Puis, est venu le temps du billet, écrire sur ce livre... Quoi écrire, comment écrire ? J'ai déjà tant lu sur ces quelques pages avant de les découvrir moi même, il a fait tant couler d'encre, il a même fait un scandale...
Alors je me lance, mais que c'est difficile d'ajouter encore des lignes à toutes celles déjà écrites!
J'ai été happée par cette lecture. Le sujet est terrible. Une mère tente de dire quelle forme a pris le deuil qu'elle refusait. Dix ans après la mort de son second fils de 4 ans et demi, la voilà voulant retracer pas à pas, mot à mot, larme à larme, la vie qu'elle a menée avec cet enfant, de sa conception à sa mort, et puis celle qu'elle a menée avec le petit mort, après l'évènement impossible, impensable, mais advenu et irrémédiable.
Ce récit est une fiction et a tout de l'auto fiction. Il est sobre, haletant, il explore les coins et les recoins de la douleur de la perte d'un enfant. Il sonne juste, en frappant fort.
Certains s'étonnent de cette "vraisemblance", d'autres ont parlé de plagiat psychique... d'autres encore se demandent pourquoi écrire une fiction avec un tel sujet...
Et je me dis , pourquoi ne pas écrire sur l'effroi et l'hébétude provoquée par la mort ? La parole sur la mort n'appartient pas aux seuls endeuillés.
S'il ne s'agit pas d'une expérience vécue, il peut s'agir d'une angoisse, d'une peur.
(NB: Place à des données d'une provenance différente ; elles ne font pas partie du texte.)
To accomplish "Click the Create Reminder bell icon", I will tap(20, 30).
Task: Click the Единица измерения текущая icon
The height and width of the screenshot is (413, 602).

Qui n'y pense pas ? La possibilité de la perte est concomitante de la naissance.
L'auteur de ce livre met en scène ce drame intolérable pour explorer les limites de l'inacceptable, et il s'avère qu'elle ait fouillé très concrètement, au plus près des failles de détresse qui engloutissent.
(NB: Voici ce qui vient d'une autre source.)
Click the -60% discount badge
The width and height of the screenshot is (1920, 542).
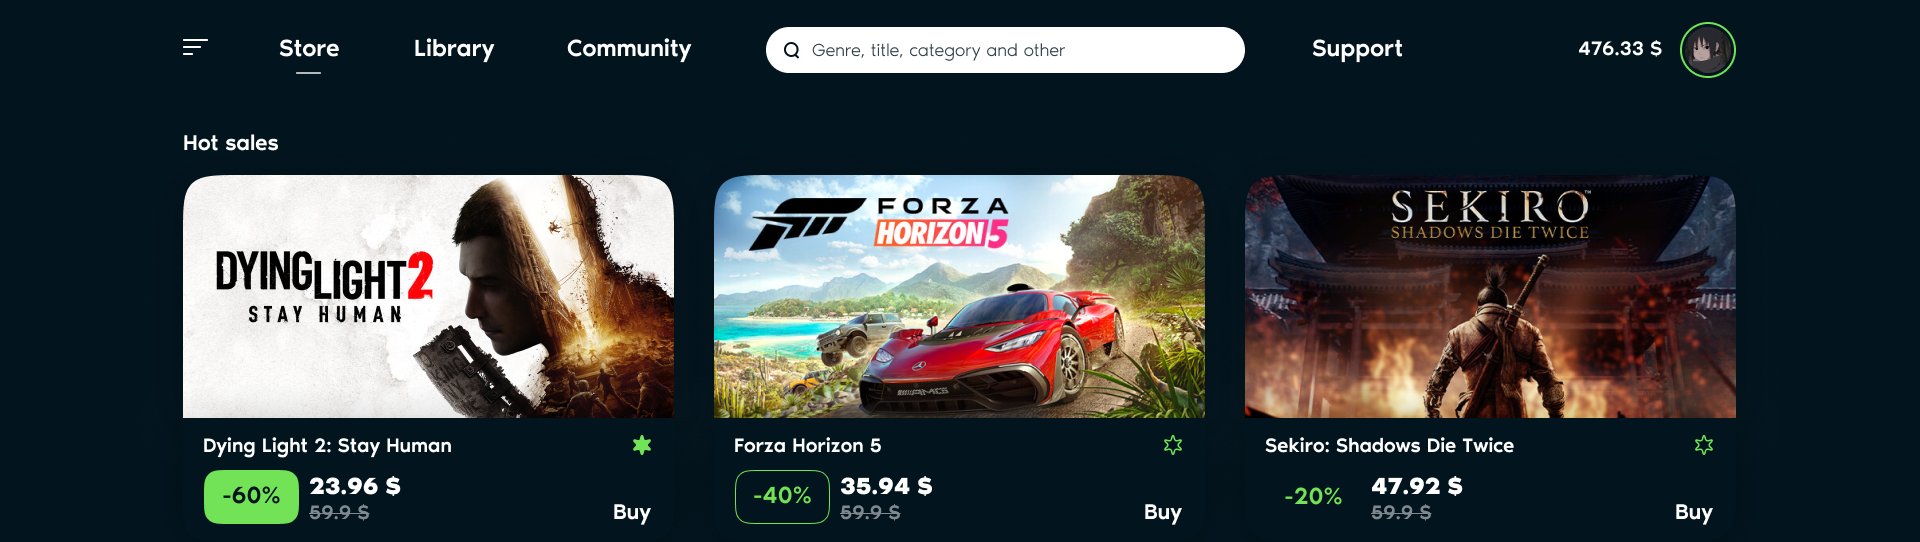tap(251, 496)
Comment peut-on être si vraie sans avoir vécu ce drame réellement ?
Il semble que cet écrivain soit douée d'une capacité d'empathie remarquable et d'une écoute de l'autre très fine. Elle parle du silence de ses parents au sujet de la mort de son frère. Ce livre en est peut-être l'écho bruyant et retentissant.
Marie Darrieussecq est également psychanalyste, et je pense qu'elle a écouté beaucoup sur le deuil et que ce livre est nourrit du savoir intime qui se dit en séance. Il est imprégné sans doute aussi des lectures sur ce thème, dont les livres de Camille Laurens, que je n'ai pas encore lus.
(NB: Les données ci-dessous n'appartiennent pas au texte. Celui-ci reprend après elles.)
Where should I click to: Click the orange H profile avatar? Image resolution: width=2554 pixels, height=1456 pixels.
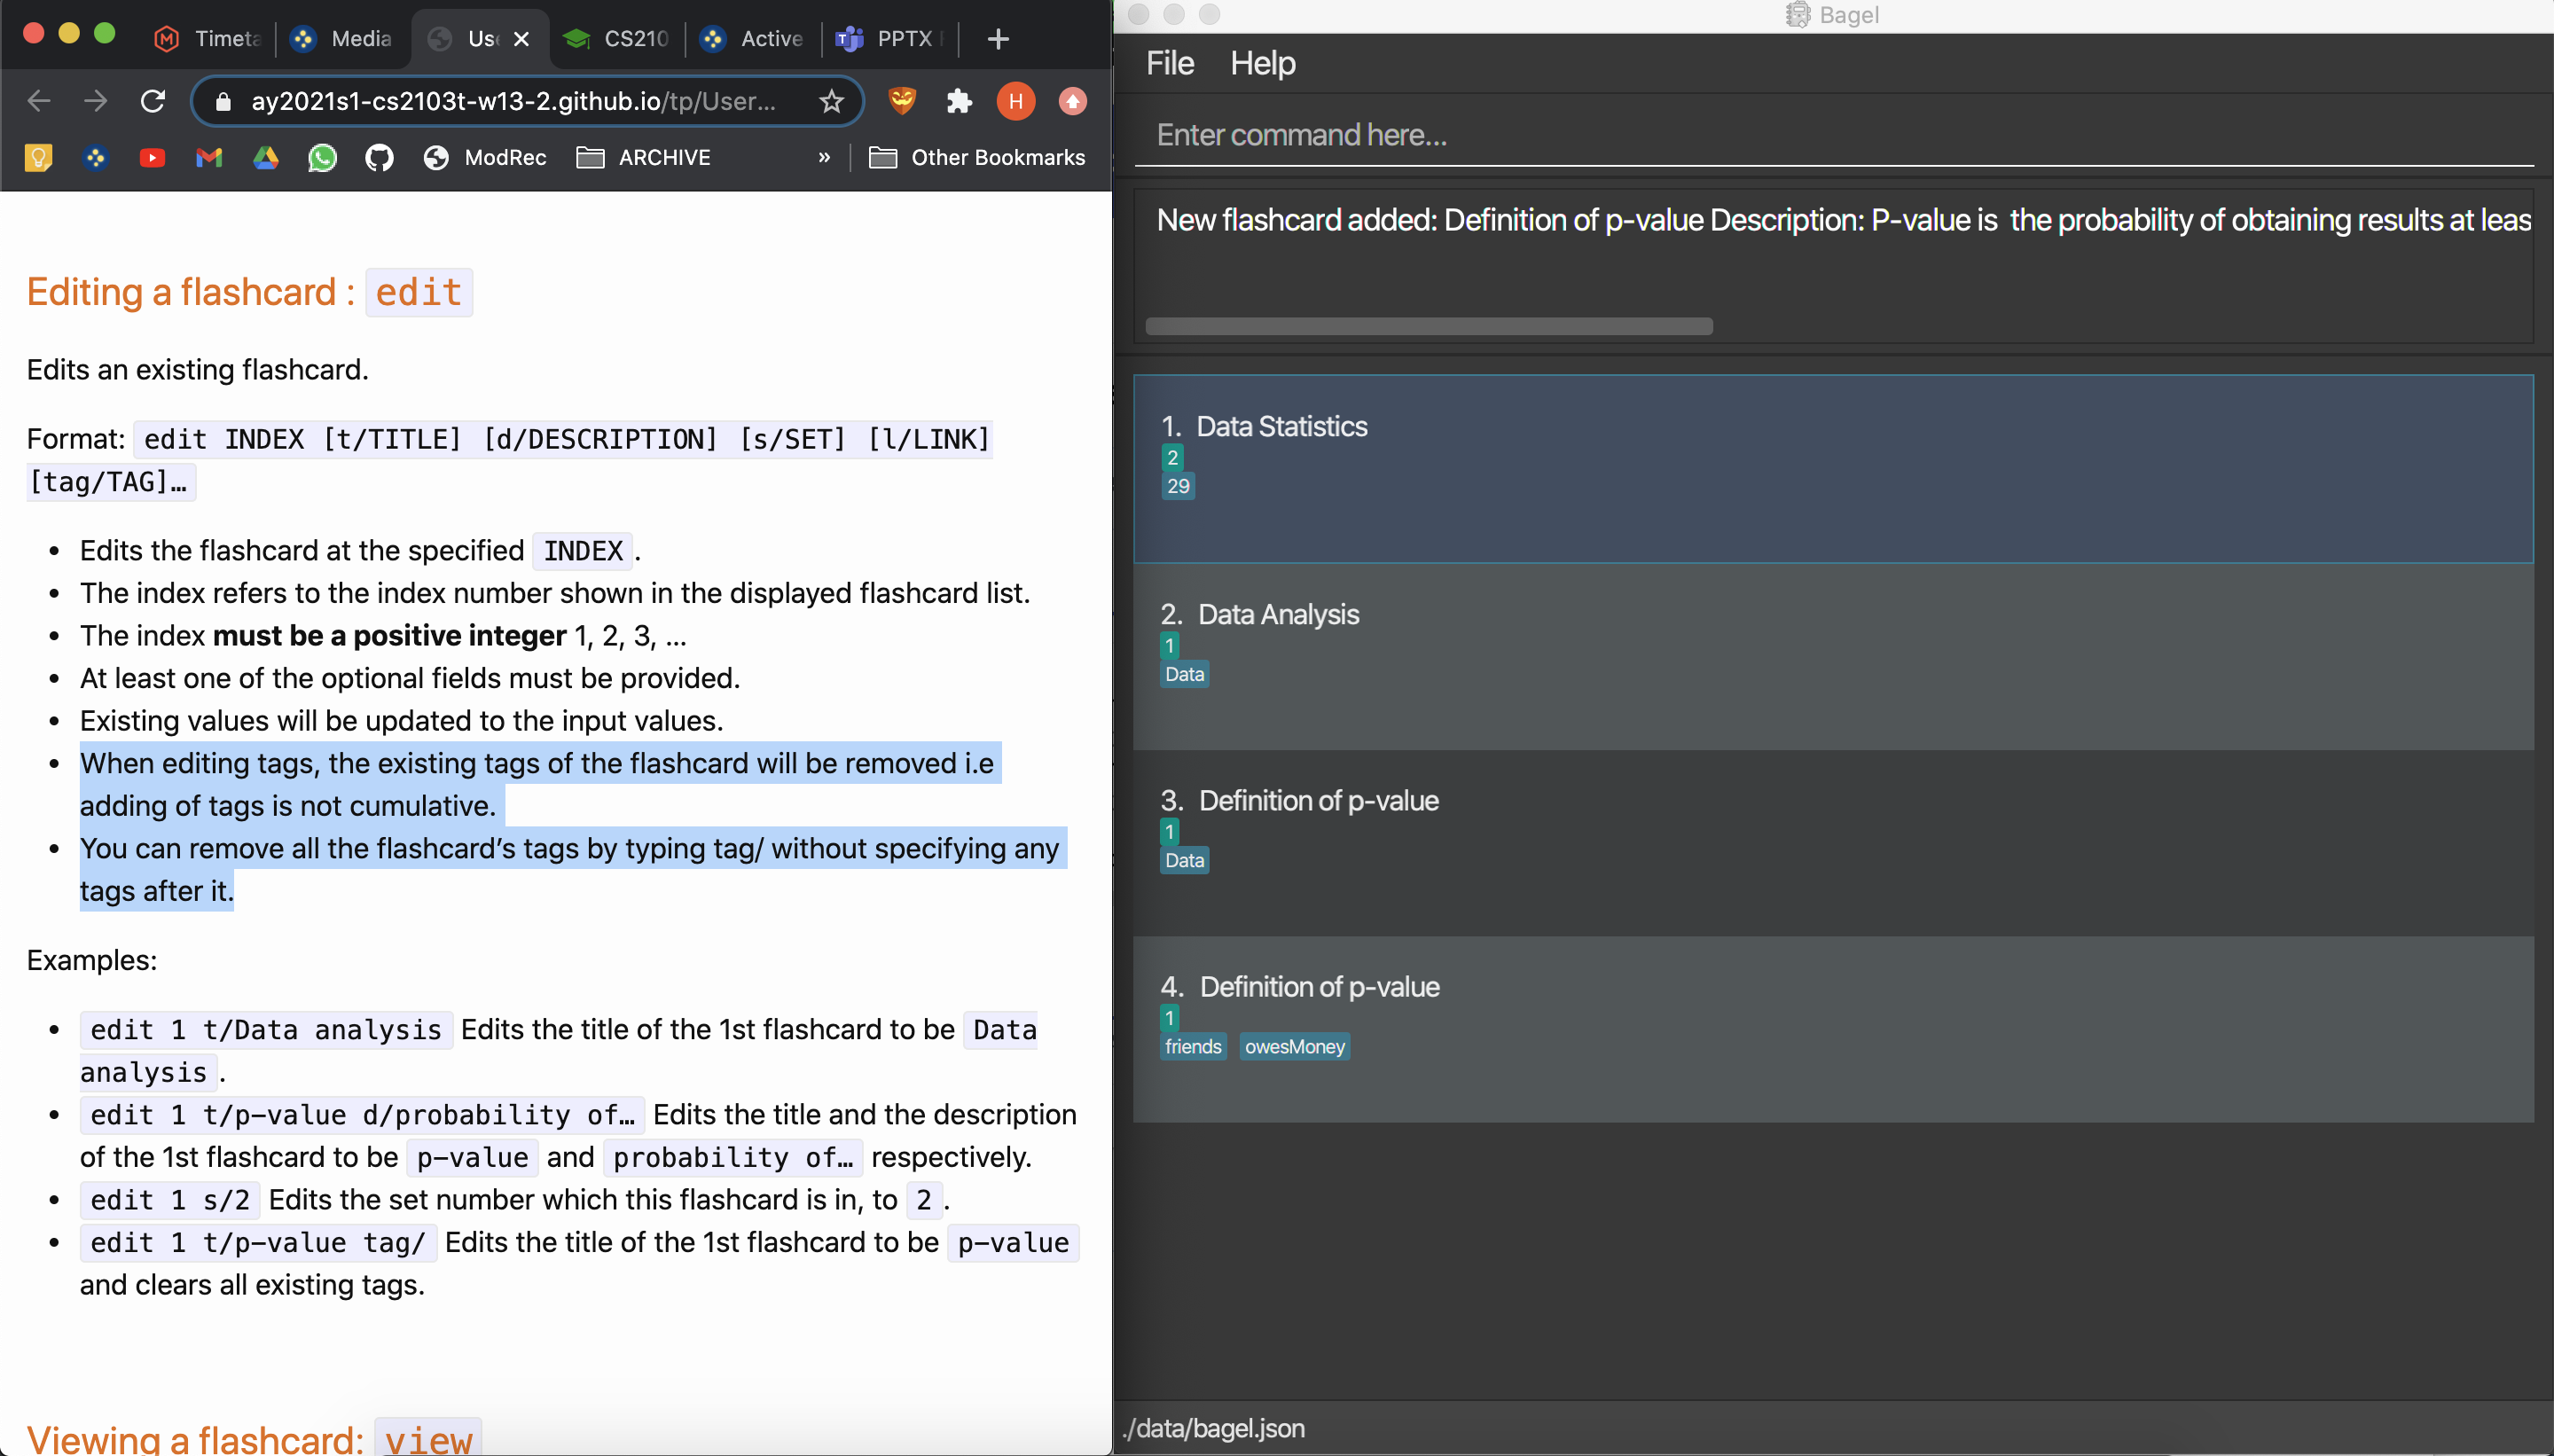point(1015,101)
Ce que je retiens de cette lecture,c'est tout d'abord la rigueur incroyable avec laquelle certaines scènes ne nous sont pas épargnées : L'abandon du cadavre dans la chambre froide, le choc de la réalité du corps qui se décompose, la question de ce qu'on en fait,et l'urgence de la réponse à donner : l'enterrement, la crémation ? La douloureuse nécessité de choisir le mode de disparition, le choix des derniers vêtements, l'imagination au travail quand on doit penser à son enfant dans ce dernier voyage.
Je pense que ces questions et ces descriptions révèlent l'ampleur du désarroi de parents occidentaux et athées face à la mort de leur enfant. Ils doivent choisir, décider, et rien n'est prêt parce que ce qui arrive ne devait pas arriver.
Frappés par le malheur, ils sont considérés avec compassion et presque déférence,ou ils sont évités parce qu'ils font peur.
Ils sont abandonnés dans une solitude sans fond.
Ce roman nous fait entrevoir le déchirement de parents livrés à eux mêmes et à leur seule douleur pour imaginer, penser, construire un rite à la mesure de l'amour qu'ils portent à l'enfant perdu. Ici, la mère remet en cause les choix qu'elle a fait et elle n'est jamais que confrontée à elle même.
Je pense que ce roman est courageux et audacieux.
Cependant, je ne peux pas taire un bémol ressenti à la lecture d'un passage qui a failli remettre en cause l'ensemble de sa construction : Puisque la démarche se veut absolument minutieuse et sincère, puisque nous sommes sensés suivre l'autopsie d'un deuil impossible dans sa crudité la plus nue, alors il fallait être juste dans tous les détails, et malheureusement, il y en a un qui n'est pas bon : si CamilleLaurens n'est pas citée, le film "Trois couleurs : Bleu" de Zulawski l'est, et Marie Darrieussecq n'a pas pris le temps de le revoir avant d'écrire ce qu'elle a écrit dessus. La mère en deuil dans ce film vient de perdre une petite fille et pas un garçon...
Un vrai détail, mais je vous assure qu'à ce stade là de ma lecture ça m'a gênée, allant presque jusqu'à discréditer le reste du contenu...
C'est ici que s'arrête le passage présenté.